Raúl Castro: pela primeira vez em quase 60 anos, a Presidência de Cuba recairá sobre alguém que não empunhou armas na Revolução de 1959 (Adalberto Roque/AFP)
AFP
Publicado em 9 de março de 2018 às 12h13.
Havana - Cuba elegerá, neste domingo (9), os 605 membros de sua Assembleia Nacional, um processo sem sobressaltos, no qual o número de candidatos é igual ao de cadeiras disponíveis. Salvo por um detalhe: é daí que sairá, em abril, o sucessor de Raúl Castro.
Pela primeira vez em quase seis décadas, após a liderança dos irmãos Fidel (falecido em 2016) e Raúl, a Presidência de Cuba recairá sobre alguém que não empunhou armas na Revolução de 1959. O nome do novo governante será conhecido em 19 de abril.
A data não é casual. Trata-se do 57º aniversário da vitória na Baía dos Porcos, lugar da "primeira derrota do imperialismo ianque na América Latina".
Mais de 8 milhões de cubanos são convocados a ratificar tanto os delegados de suas assembleias provinciais quanto os 605 nomes propostos para o Parlamento, lista peneirada por uma comissão de candidaturas que supervisiona o governista Partido Comunista de Cuba (PCC), único autorizado a existir.
Os candidatos propostos podem, ou não, ser membros do PCC e provêm tanto de eleições locais quanto de organizações sindicais e estudantis pró-governo. Partidos não participam.

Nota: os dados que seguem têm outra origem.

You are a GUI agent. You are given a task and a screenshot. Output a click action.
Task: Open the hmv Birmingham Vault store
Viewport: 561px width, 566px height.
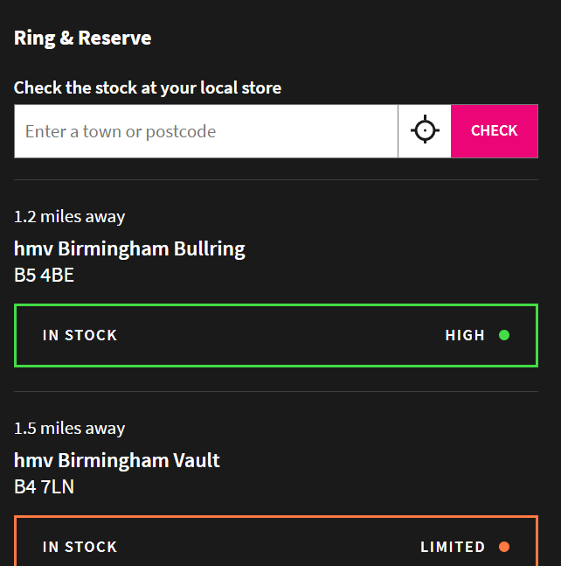point(117,460)
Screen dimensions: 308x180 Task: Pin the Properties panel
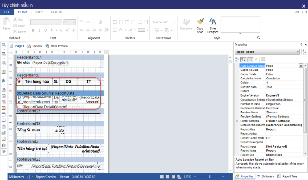point(301,45)
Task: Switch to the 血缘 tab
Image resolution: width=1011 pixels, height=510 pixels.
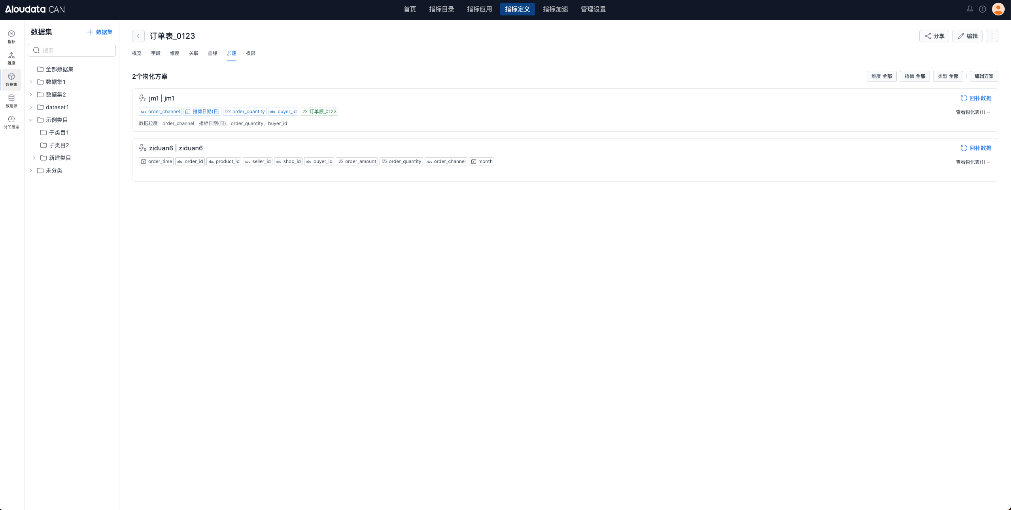Action: (x=213, y=53)
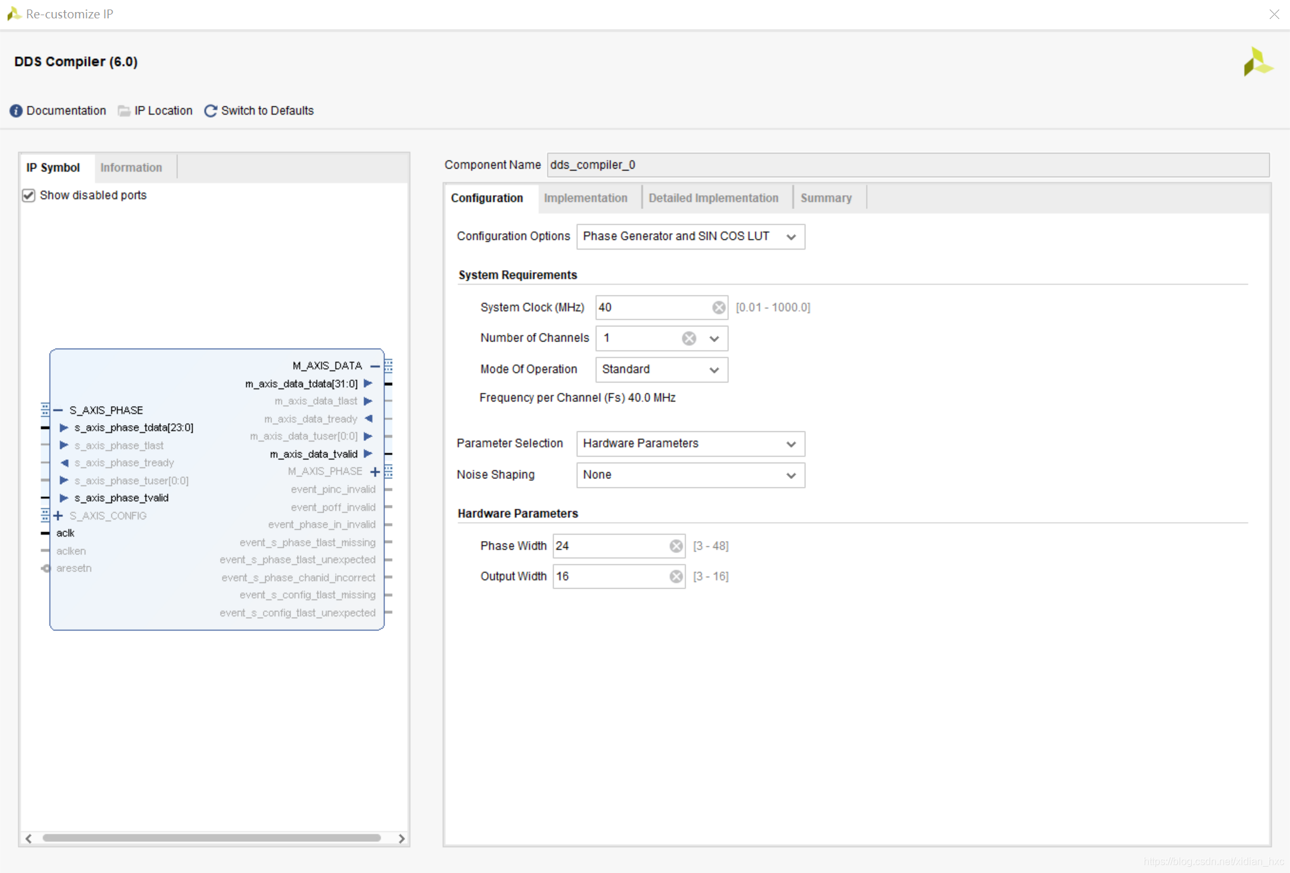
Task: Clear the System Clock field value
Action: point(718,307)
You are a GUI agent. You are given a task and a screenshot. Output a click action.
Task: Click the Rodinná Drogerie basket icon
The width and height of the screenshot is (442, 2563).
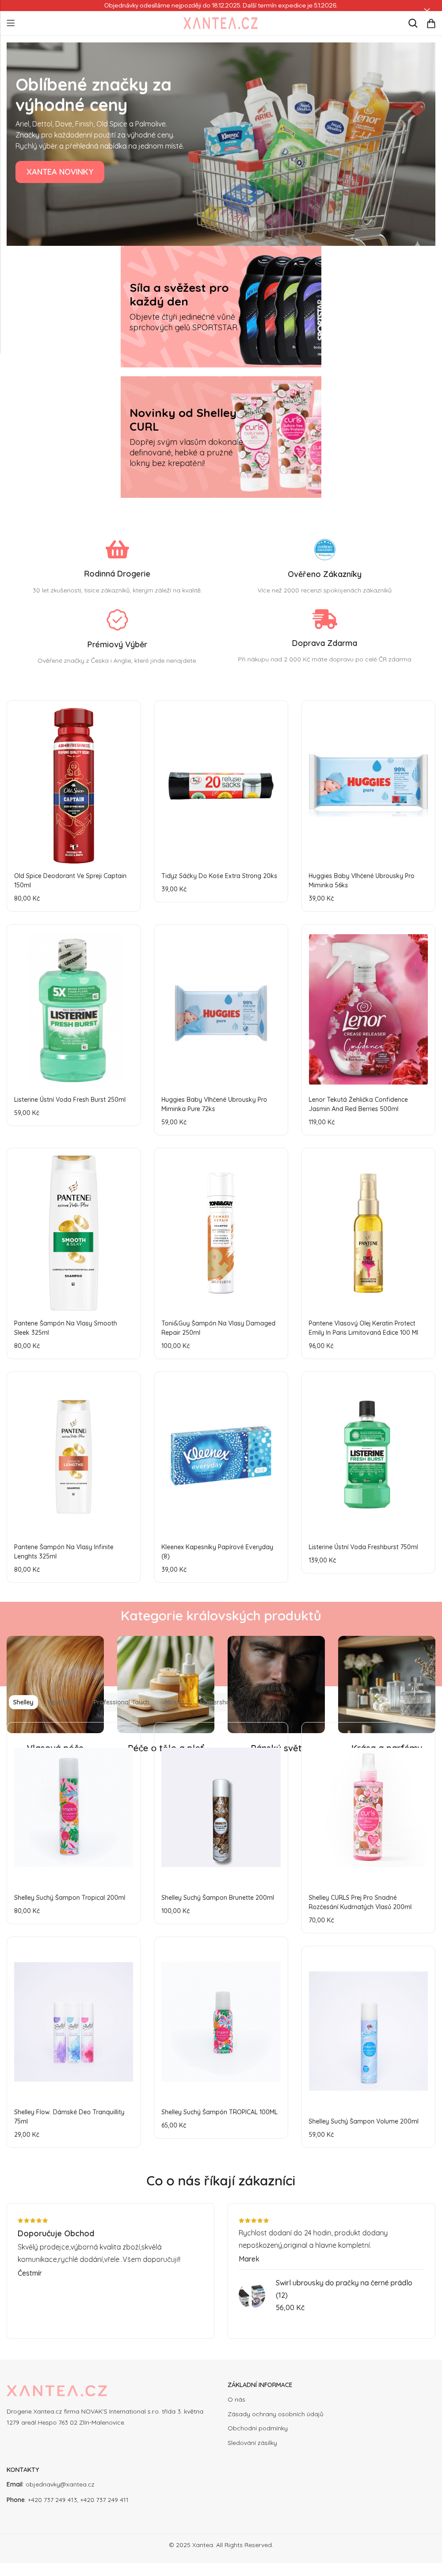(x=117, y=549)
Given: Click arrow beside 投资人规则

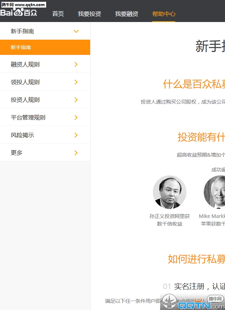Looking at the screenshot, I should coord(76,100).
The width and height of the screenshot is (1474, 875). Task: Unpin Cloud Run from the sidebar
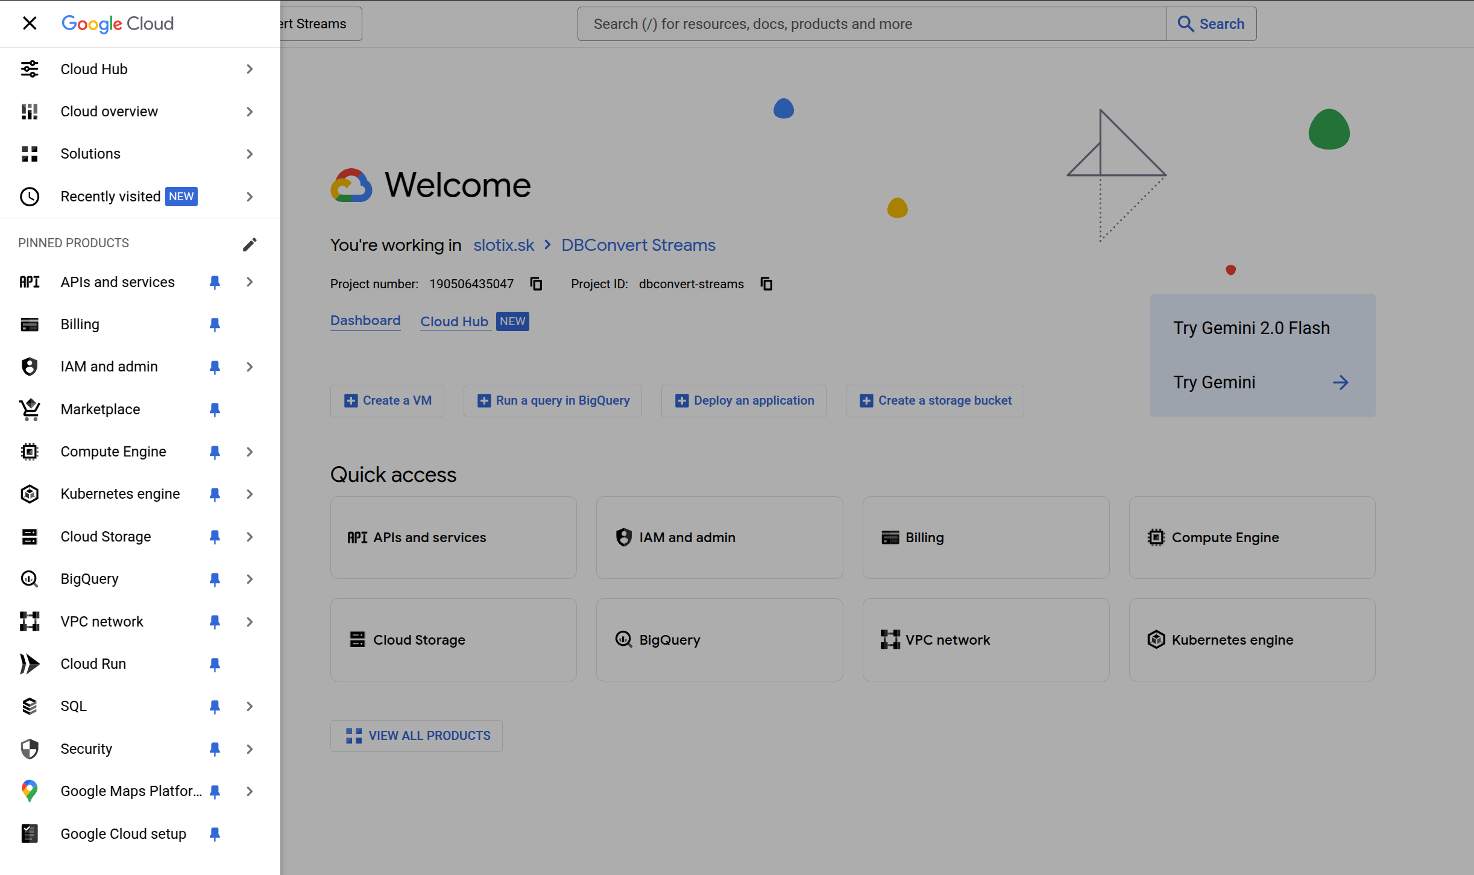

"Não concorrem partidos políticos, nem se financiam campanhas. A base para propor e eleger os candidatos é o mérito, a capacidade e o compromisso do povo", disse Raúl Castro em 2017.
"Ninguém troca promessas por votos, nem se gaba de suas capacidades para conseguir adeptos (...) Esse é o rosto verdadeiro e excepcional do que nós chamamos, com orgulho, de democracia socialista", escreve uma articulista no jornal oficial "Granma".
Na lista, está garantida a cúpula do PCC, incluindo Castro - seu primeiro-secretário-geral -, os líderes históricos da Revolução e 322 mulheres.
Depois das eleições, o Parlamento aponta 31 membros para o Conselho de Estado, que selecionam, entre eles, o novo presidente.
Raúl, de 86 anos, completa uma década de mandato, prazo-limite estabelecido por ele mesmo para exercer a Presidência do país. Cubanos e analistas acreditam que ele será substituído pelo primeiro-vice-presidente, Miguel Díaz Canel, de 57 anos.
Díaz Canel já garantiu, publicamente, a continuidade.
"Sempre haverá presidente em Cuba defendendo a Revolução, e serão companheiros que sairão do povo", disse ele em novembro passado.
Embora seja das fileiras do PCC, ele é um personagem nascido depois da Revolução, que não faz parte dos chamados líderes "históricos".
"Um cidadão cubano ostentará a primeira magistratura do país, mas não contará com a legitimidade conferida pelo processo triunfante em 1959 e por seu desenvolvimento posterior aos dois líderes que ocuparam a direção durante esse intervalo", opinou o acadêmico Julio César Guanche, no portal OnCuba.
Segundo ele, a legitimidade virá mais da qualidade de sua "performance institucional", inclusão social na tomada de decisões e proteção de direitos "do que da qualidade da história pessoal do futuro presidente".
De acordo com Rosa María Payá, promotora de uma iniciativa da dissidência chamada "Cuba Decide" para um referendo que modifique o sistema de governo na ilha, seu coletivo estará atento a sinais "de rejeição a um processo de votação, onde realmente não podem eleger". Aqueles que se opõem costumam rabiscar a cédula de votação.
Os integrantes do opositor movimento Otro18 também promovem mudanças, afirmou seu dirigente, Manuel Costa Morúa.
"Os cidadãos não participam nem da proposta, nem da eleição do presidente, e acreditamos que este seja um momento fundamental para promover uma ação partindo da cidadania para a mudança no sistema eleitoral", defendeu.
Costa explicou que, no nível local, tentaram levar propostas de candidatos próprios, "mas houve atos de repúdio contra eles, e alguns passaram pelo que poderíamos chamar de judicialização da política para impedir que os eleitores das comunidades votassem neles".